Les visas, un vrai problème
Elle pourrait aussi s’inscrire dans le contexte d’un climat politique espagnol très polarisé, où les partis de droite utilisent pratiquement tous les sujets, des questions migratoires aux feux de forêts, pour critiquer l’exécutif. La présidente des Baléares, Marga Prohen (Parti Populaire – droite), a multiplié les déclarations alarmistes au sujet des arrivées illégales à partir de l’Algérie.
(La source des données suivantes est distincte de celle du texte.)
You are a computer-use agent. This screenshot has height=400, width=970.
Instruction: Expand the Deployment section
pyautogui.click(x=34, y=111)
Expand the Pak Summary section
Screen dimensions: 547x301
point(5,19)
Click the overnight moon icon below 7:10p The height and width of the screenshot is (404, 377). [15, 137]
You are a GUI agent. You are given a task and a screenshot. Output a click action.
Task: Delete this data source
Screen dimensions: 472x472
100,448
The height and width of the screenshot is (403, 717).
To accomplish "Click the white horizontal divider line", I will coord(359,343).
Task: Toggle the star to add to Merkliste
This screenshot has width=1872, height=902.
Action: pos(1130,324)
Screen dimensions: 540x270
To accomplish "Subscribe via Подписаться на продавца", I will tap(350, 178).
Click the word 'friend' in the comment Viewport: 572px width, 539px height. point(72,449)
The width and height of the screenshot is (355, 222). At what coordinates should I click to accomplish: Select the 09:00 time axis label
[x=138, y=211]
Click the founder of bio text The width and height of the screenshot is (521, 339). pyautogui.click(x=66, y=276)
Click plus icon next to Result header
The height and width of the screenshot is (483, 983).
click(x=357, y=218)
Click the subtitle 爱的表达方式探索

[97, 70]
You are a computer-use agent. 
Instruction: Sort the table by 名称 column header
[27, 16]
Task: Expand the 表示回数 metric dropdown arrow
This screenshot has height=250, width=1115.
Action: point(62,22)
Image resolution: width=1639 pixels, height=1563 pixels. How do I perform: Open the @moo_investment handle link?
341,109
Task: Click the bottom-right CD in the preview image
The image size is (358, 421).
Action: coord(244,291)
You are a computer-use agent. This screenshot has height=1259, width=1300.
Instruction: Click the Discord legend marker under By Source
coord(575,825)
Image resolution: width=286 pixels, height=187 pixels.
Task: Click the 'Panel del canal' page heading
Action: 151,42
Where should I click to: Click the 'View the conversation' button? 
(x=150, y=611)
Elle a dénoncé l’absence de réaction du gouvernement socialiste de Pedro Sánchez : « Nous ne savons plus comment le dire ; nous nous sentons totalement insultés par l’exécutif et le PSOE », a-t-elle déclaré.
The Objective, sans citer de sources, évoque le « mécontentement » du gouvernement algérien face aux lenteurs des consulats espagnols à Alger et Oran dans le traitement des demandes de visa. Aucune déclaration officielle en ce sens n’a été enregistrée. Mais, comme l’a montré un article récent de Maghreb Emergent, le « marché » des rendez-vous de visa vers l’Espagne a atteint des sommets. Obtenir un créneau au centre BLS coûte jusqu’à 100 000 dinars algériens pour une première demande, une somme considérable rapportée au salaire moyen ou au coût de la vie en Algérie. Les renouvellements de visa oscillent entre 35 000 et 85 000 dinars. Cette pratique est en théorie illégale, mais les rendez-vous officiels, extrêmement rares, alimentent un commerce parallèle florissant, où des intermédiaires et agences spécialisées tirent profit de la pénurie pour imposer leurs tarifs.
Polarisation en Espagne
Le problème est réel, mais rien n’indique que les autorités algériennes jouent sur le levier de la migration pour exiger plus de « souplesse » en matière de délivrance de visa. Surtout que l’article de The Objective intervient alors que les relations entre Alger et Madrid semblent amorcer une phase de normalisation. L’embargo commercial décrété en 2022, à la suite du revirement espagnol sur le Sahara occidental, a été levé en novembre dernier et les échanges économiques reprennent progressivement.
Il ne faut donc pas occulter le contexte politique espagnol, où la droite médiatique et institutionnelle multiplie les attaques contre le gouvernement de Pedro Sánchez. L’article de The Objective semble s’inscrire dans cette logique en interprétant les flux migratoires comme un levier diplomatique.